8.血縁関係その1
「がぁッ!?」
軽い意識の暗転の後、亮は奇声を上げて起き上がった。
「あ、お兄さん……じゃなかった。お兄ちゃん、いらっしゃーい!」
どこからか間延びした声が聞こえ、後ろを振り返ると、予想通りローズルがいた。そして周りを見ると、以前現世に戻った場所である、居間にいることが確認できる。
ローズルは以前と違い、真紅の髪をツインテールでまとめてある。
色々とローズルや寺坂……いや、こちらの世界ではフーリでいいのか…。ともあれ、その二人に聞きたい事や物申したい事は山ほどあるのだけれど、まずは今、多少引っかかったフレーズがあったので問うてみる。
「お兄さんとお兄ちゃんって、なにか違うのか?」
いや、考え直すとやはりどうでもよかったと後悔する。
「うん!違うよ、全然!」
「お兄さんだと他人行儀っぽいからか?」
それだとしてもお兄ちゃんはさすがにない気がするが……。
「違うよ!お兄ちゃんは本当のお兄ちゃんなの。ってこの本に書いてあったから」
「これは……」
ローズルが小さく細い腕で手渡してきたのは、以前フーリが消える前に、ぶん投げていた例の赤い本。あの時は勝手に他人の書物を読み漁ってはいけないと、あえて触れなかったのだが…。
読みやがったのかコイツは……。
「?」
亮がローズルを見るも、特に悪びれた様子もなく、きょとんとした顔をしている。
それどころかなんで早く読まないの?といった視線まで送ってくる。仕方ない。フーリになぜ勝手に読んだのかと聞かれたら、コイツのせいにしよう。
それでも許してくれる気はしないが……。
「怒られても知らねぇぞ……」
半ば、自分に言い聞かせるようにして、ページをめくる。
そしてまず最初に気づいた事は、この本は文がまとめてある物というより、資料に近い類だという事と、文字が明らか日本語ではないのに、何故か読めるという事。もう既にこの言語を知っていたかのような不思議な気分だ。
肝心の内容は、題名の【神様の家系図】の通り、大まかな北欧神話の血の繋がりが記されていた。
「ん〜と。あ、あった。」
その家系図の中心部に[オーディン]と大きく書かれているのを見つける。
「たしかにオーディンとローズルは兄妹の血縁関係にあるみたいだな……」
「でしょー!だからお兄さんじゃなくて、お兄ちゃんなのです!」
ふんす!と無い胸を張るローズル。
ここで一つ、に気なることができた。それは、自分は誰と結ばれるのであろう?という事。
オーディンは有名だが、その妻などは聞いたこともない。自分と結ばれる人は誰?、という誰しもが気になる事であろう問の答えが、この本に書いてあるのだ。
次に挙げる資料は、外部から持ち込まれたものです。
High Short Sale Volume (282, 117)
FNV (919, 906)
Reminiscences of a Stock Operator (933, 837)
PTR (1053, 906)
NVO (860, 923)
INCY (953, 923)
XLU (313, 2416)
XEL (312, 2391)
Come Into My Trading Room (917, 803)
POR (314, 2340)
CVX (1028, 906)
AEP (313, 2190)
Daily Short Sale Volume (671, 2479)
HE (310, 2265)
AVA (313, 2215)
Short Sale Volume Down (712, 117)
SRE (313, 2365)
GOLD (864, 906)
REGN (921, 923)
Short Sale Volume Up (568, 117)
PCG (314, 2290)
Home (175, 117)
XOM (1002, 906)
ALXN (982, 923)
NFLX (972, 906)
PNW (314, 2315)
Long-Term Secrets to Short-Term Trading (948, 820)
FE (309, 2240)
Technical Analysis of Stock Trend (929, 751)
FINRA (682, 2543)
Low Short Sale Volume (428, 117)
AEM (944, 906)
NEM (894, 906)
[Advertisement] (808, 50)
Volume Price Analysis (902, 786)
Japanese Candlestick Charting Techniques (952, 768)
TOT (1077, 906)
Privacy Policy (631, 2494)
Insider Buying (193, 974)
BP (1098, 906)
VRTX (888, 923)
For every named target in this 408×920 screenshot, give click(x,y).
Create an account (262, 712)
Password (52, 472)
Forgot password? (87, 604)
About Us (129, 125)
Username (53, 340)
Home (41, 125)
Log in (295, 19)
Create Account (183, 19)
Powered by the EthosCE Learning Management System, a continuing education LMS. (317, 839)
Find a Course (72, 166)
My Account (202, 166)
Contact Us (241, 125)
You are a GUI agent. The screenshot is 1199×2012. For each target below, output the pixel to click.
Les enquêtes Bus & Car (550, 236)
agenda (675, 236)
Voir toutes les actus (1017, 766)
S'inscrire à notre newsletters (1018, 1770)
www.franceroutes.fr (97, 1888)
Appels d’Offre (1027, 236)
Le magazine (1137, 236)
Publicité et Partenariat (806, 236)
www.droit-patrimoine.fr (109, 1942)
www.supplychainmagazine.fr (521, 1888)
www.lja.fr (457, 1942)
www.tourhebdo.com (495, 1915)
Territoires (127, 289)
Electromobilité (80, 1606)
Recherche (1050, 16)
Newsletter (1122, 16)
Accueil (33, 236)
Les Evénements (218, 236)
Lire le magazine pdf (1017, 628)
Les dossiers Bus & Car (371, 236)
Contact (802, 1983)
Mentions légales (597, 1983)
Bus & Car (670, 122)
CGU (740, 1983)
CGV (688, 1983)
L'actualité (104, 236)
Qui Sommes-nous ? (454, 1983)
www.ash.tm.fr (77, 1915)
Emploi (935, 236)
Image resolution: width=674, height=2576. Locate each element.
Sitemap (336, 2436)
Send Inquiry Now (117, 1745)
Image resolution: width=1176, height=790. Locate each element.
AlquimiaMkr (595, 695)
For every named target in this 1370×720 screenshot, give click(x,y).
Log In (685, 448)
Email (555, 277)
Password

亮は期待と少しの不安を抱え、目線を再度、本に下ろす。
「んん?フリッグ?聞いたこともない神様だな」
「あぁ!それはね!───」
ローズルが何かを言おうとしたその時、二人の真横に突然フーリが現れた。
「うわっ!」
急な出現に亮が仰け反っている間、フーリは自分の書物が亮の手中にあることを確認する。
「……。それ、勝手に読んでいいって言ったっけ?」
まずい。殺られる。亮はすぐさま本を机に置き両手を上げる。
「いや、それはだな、ローズルのやつが無理に──」
「私止めたのにー。お兄ちゃんが絶対読むって聞かなくて……」
「てめぇこのチビ!」
見事なまでの裏切りである。
「………」
そしてフーリからは、殺気のようなものが目に見えて出てきている。しかし、しばらく亮を睨んでいたフーリは身を翻し、亮に危害を加えずに歩いていった。
「……助かった…のか?」
生きている喜びを数秒間、感じていると、スタスタと再びフーリが手に何かを持って戻ってきた。
よく見ると、ごつい手枷のような腕輪らしかった。何かしらの拷問器具だろうか……。
「あの、それは?」
「いいから着けなさい」
冷や汗をかきながらも、今は命令に従わざるを得ないと、しぶしぶ重い腕輪を装着する。
「これで一体なにが───ぶべらァッ!?」
質問をする前に強烈なアッパーカットが亮の顎に直撃した。